おいしいワインに必要な要素

おいしいワインは甘味や酸味のバランスが絶妙で、どっしりとしたコクや淡麗な口当たりも特徴になります。ただ単に甘いだけでなく、ブドウの果皮から抽出された渋み成分のコクも加味されて、繊細な味覚を刺激する複雑な要素も生まれます。原料のブドウが最高の品質であり、さらに最高の醸造技術を用いることで、酵母が猛烈に働いて醸された風味も生まれます。ブドウジュースにはない芳香も生まれ、多くの人を魅了させる品質になります。

 

ワインの甘味は、果糖やブドウ糖によって作られ、発酵によって消費されていきます。
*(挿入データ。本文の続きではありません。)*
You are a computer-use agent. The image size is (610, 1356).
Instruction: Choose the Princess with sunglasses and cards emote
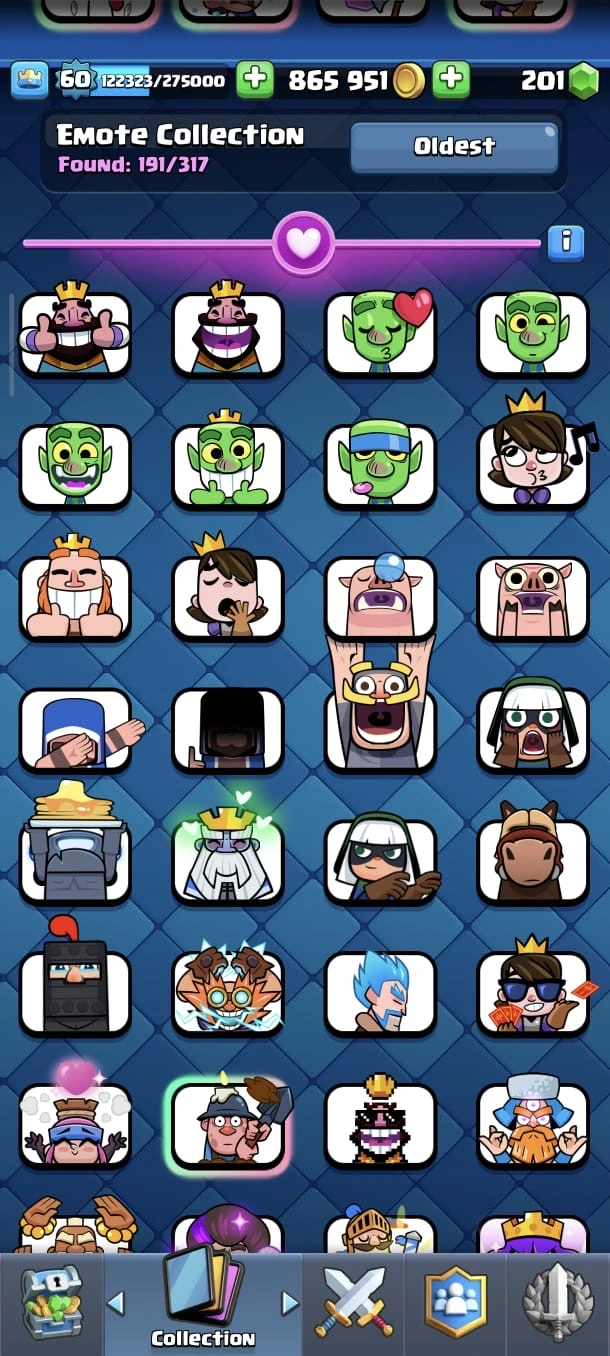[533, 991]
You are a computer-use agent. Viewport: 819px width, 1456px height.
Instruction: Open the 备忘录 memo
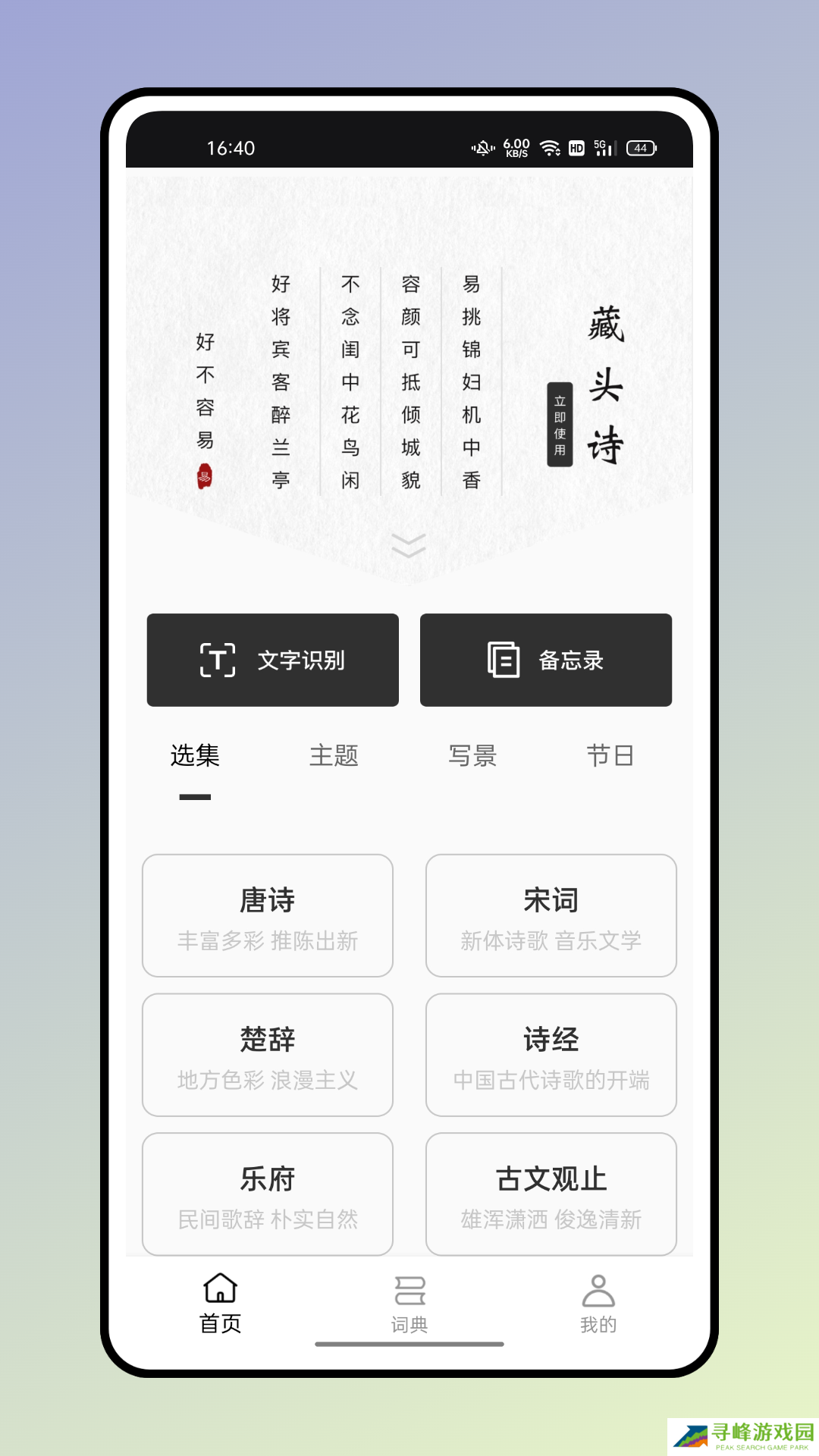coord(546,660)
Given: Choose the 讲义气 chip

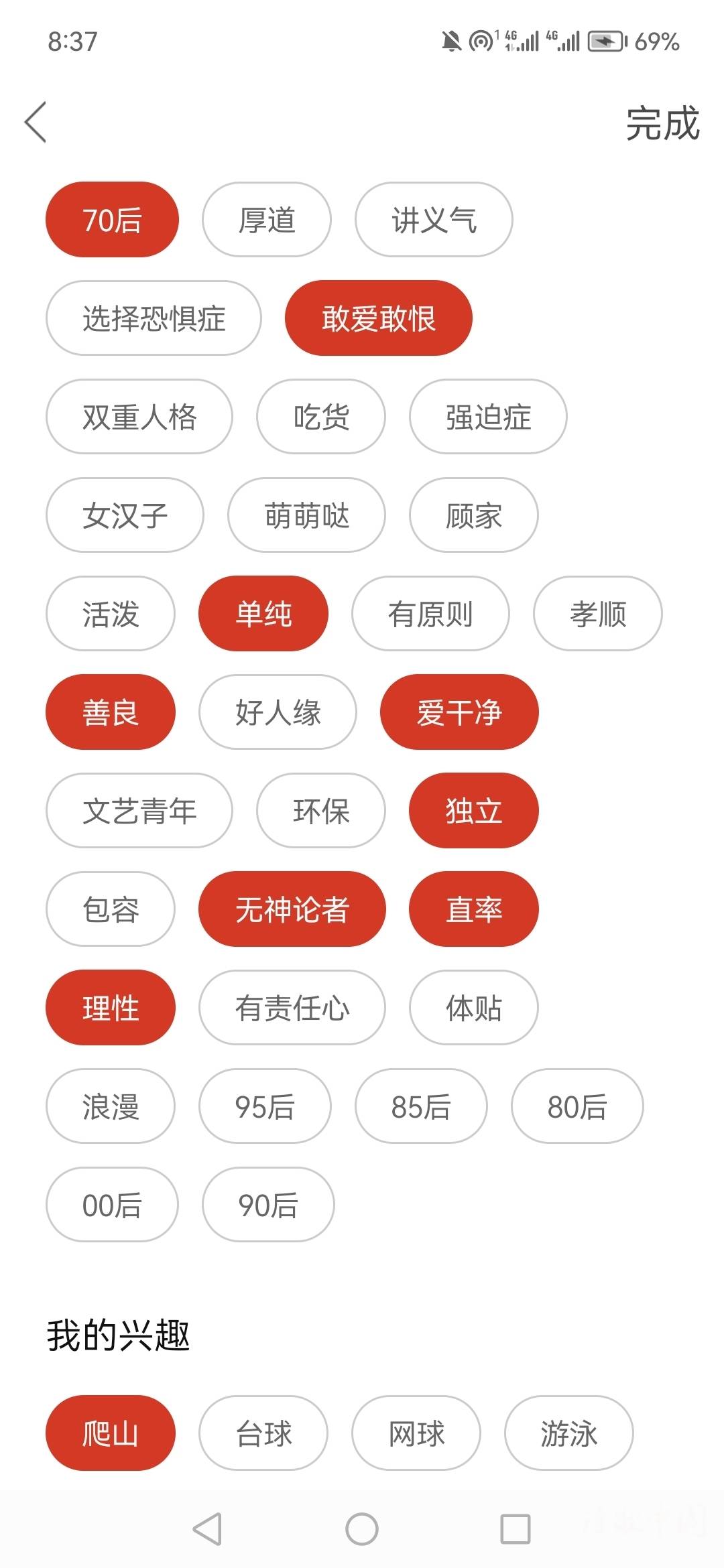Looking at the screenshot, I should pyautogui.click(x=434, y=219).
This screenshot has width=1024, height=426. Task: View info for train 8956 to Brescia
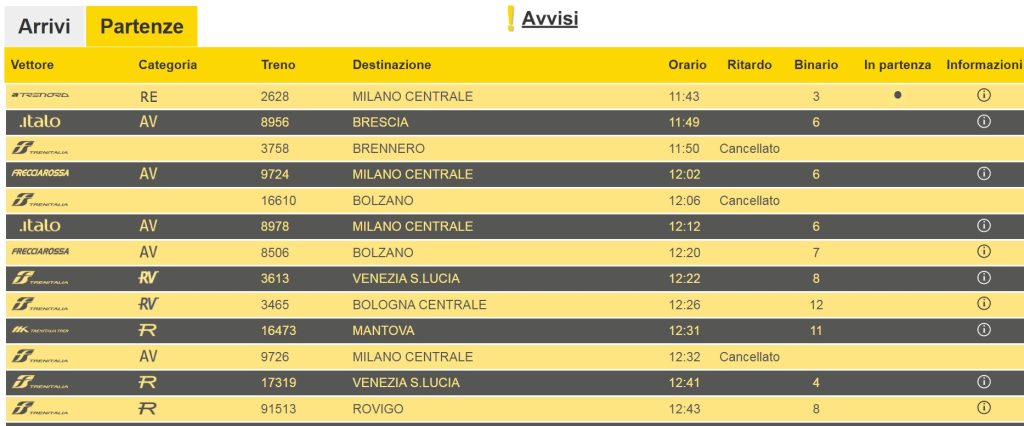point(983,122)
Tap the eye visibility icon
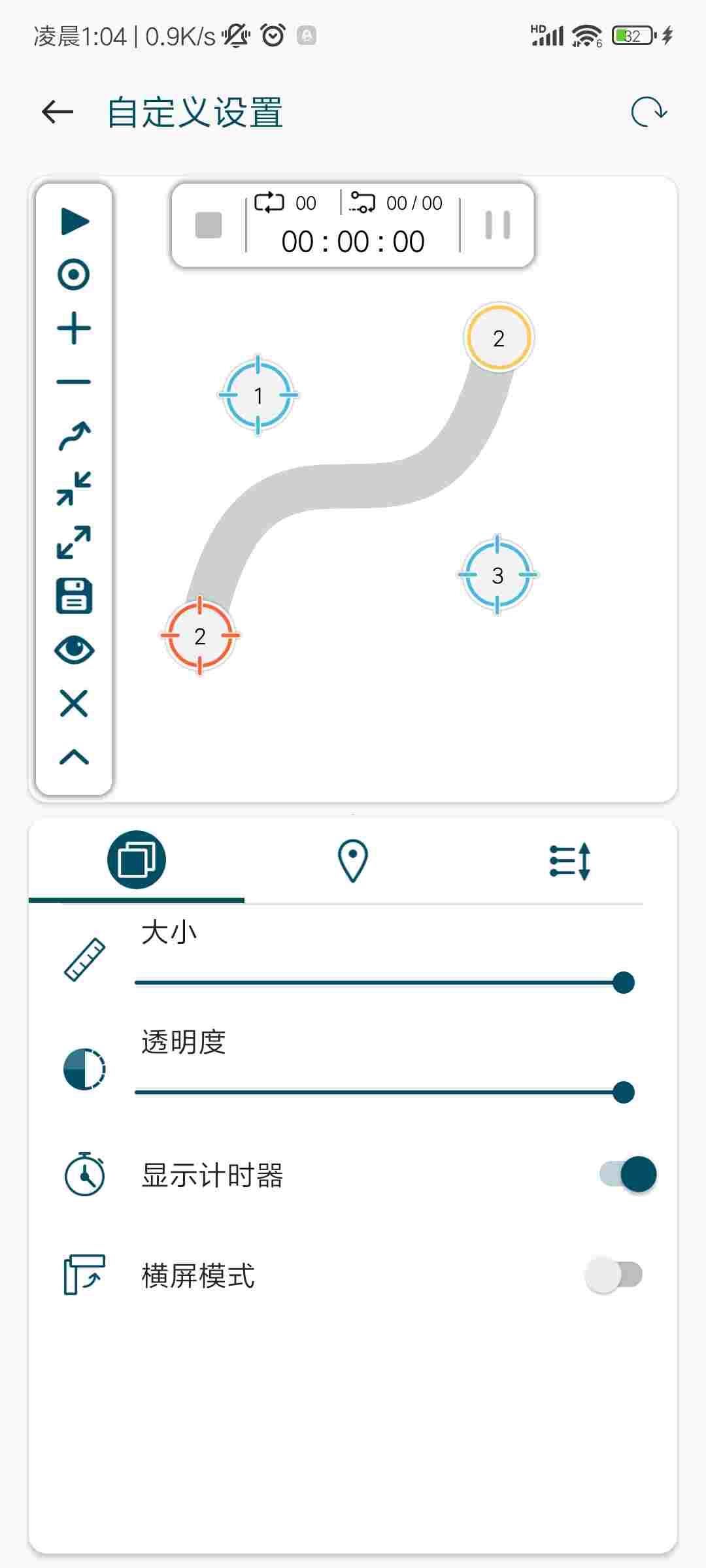Screen dimensions: 706x1568 pos(74,650)
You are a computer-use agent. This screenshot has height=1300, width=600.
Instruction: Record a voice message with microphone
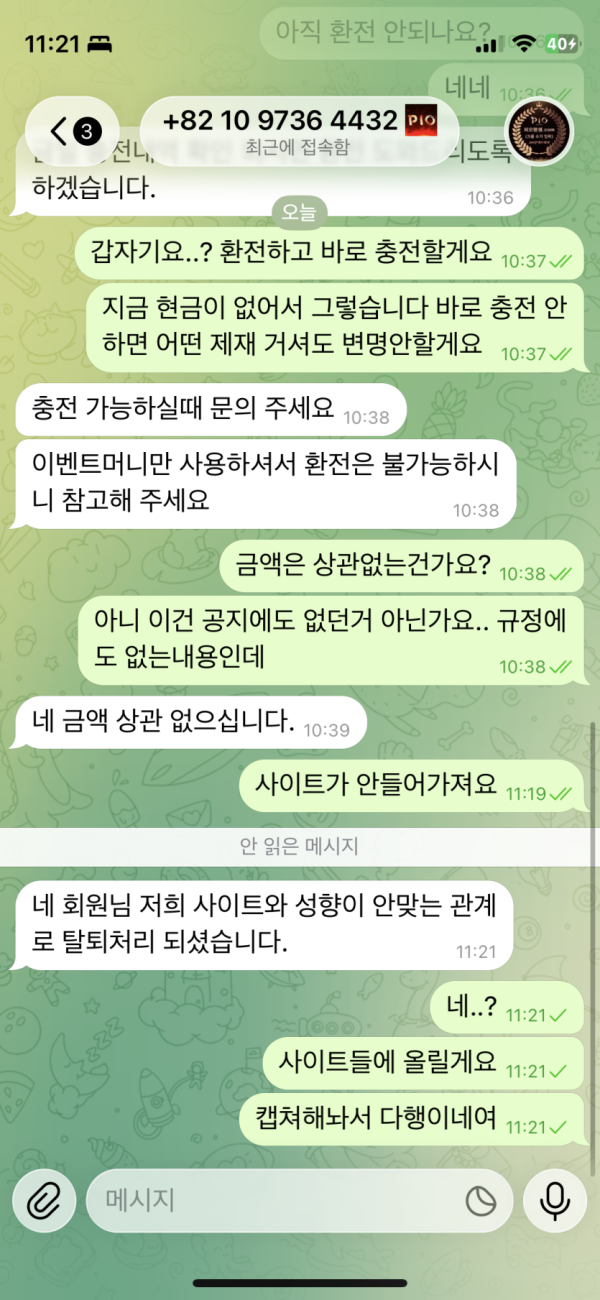coord(555,1202)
原料に含まれるアミノ酸は酵母のエネルギー源となり、旨みの骨格を作るために重要な役割をします。アミノ酸やペプチドで構成される旨味成分は、料理と一緒に楽しむ場合においても、極めて重要な役割をします。他の食材の風味も際立たせて、口の中で豊穣な旨みを開花させてくれる要素があります。

 

おいしいワインの決め手の一つとなる酸味は、有機酸のリンゴ酸や酒石酸などによって作られています。この酸味のバランスによって、味わいに極めて大きさな差が出てしまいます。有機酸は原料のブドウに最初から含まれているものが大半ですから、酸味を調整するためにはブドウ選びが重要になります。

 

酸味はコクのある味わいにするために欠かせませんが、強すぎてしまえば、風味を損なわせてしまいます。最初から酸味が強い原料を使う場合には、乳酸菌を利用して中和させる場合があります。酸味が強いブドウが生産される地域であっても、過剰な酸味を取り除く方法があるために、生産地の種類が豊富になっています。

 

おいしいワインを作るためには、生産する場所の気候風土に合わせて、最も適切な醸造法を用いることが大切です。土壌の違いによってもブドウの品質には大きな差が出ますが、これも多様性の一つとして重要です。国や地域によって魅力に違いがあるために、料理と合わせる楽しみ方も変わってきます。

 

おいしいワインには、鮮やかな色彩があるのも特徴で、赤系の場合にはアントシアニンの色素が含まれています。真っ赤な色が特徴となっていることで、古代の昔からキリスト教の儀式で利用されてきました。フランス料理で使う場合には、肉の旨みと絶妙に調和して、油っこさを和らげる働きもしてくれます。

 

どのワインをおいしいと感じるかについては、好みによって違ってきます。あっさりとした味が特徴なライトボディを好む人がいれば、濃厚なコクと渋みが絶妙なフルボディを好む人もいます。中間のミディアムボディの場合には、バランスの取れた風味となりますから、多くの人が満足して飲める特徴があります。

 

おいしいものを選ぶためには、最初に自分の好みを理解して、産地や品種から選ぶことが大切です。好みに合ったものが生産される地域の特性も理解できれば、造詣がとても深くなって、趣味のレベルも高くなります。味覚を研ぎ澄まして、香りにも敏感になれば、ソムリエの気分を味わうことも可能です。